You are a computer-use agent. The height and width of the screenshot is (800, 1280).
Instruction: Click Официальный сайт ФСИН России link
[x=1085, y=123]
---
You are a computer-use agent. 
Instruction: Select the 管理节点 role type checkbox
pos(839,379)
* * *
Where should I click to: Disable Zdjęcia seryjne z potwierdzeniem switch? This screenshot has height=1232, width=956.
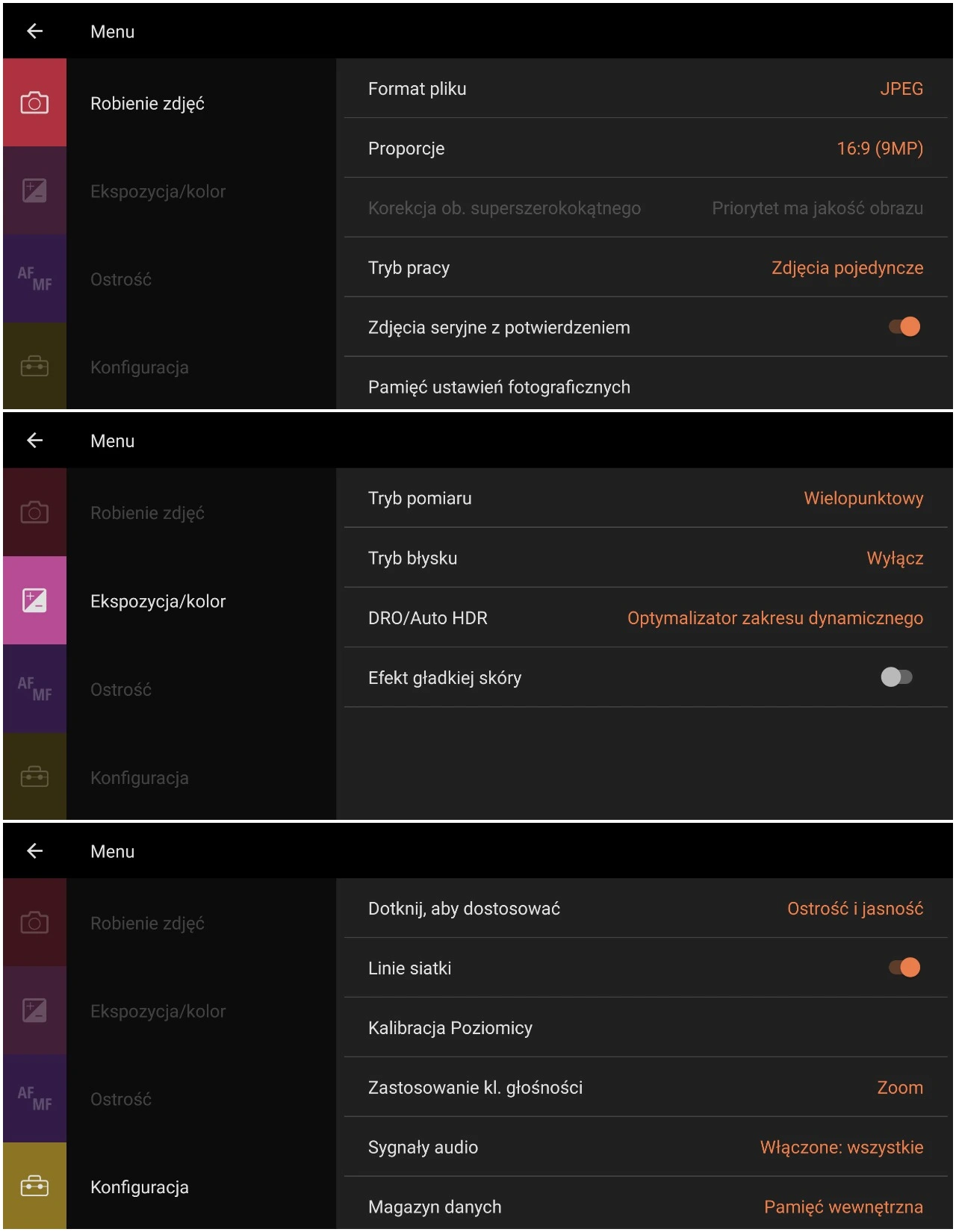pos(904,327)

## [WHAT IS NEEDED]
Look for the word "agent" throughout the material above and copy every line that has it.

## [YOUR RESPONSE]
You are a computer-use agent. The height and width of the screenshot is (800, 1280).
You are a computer-use agent. 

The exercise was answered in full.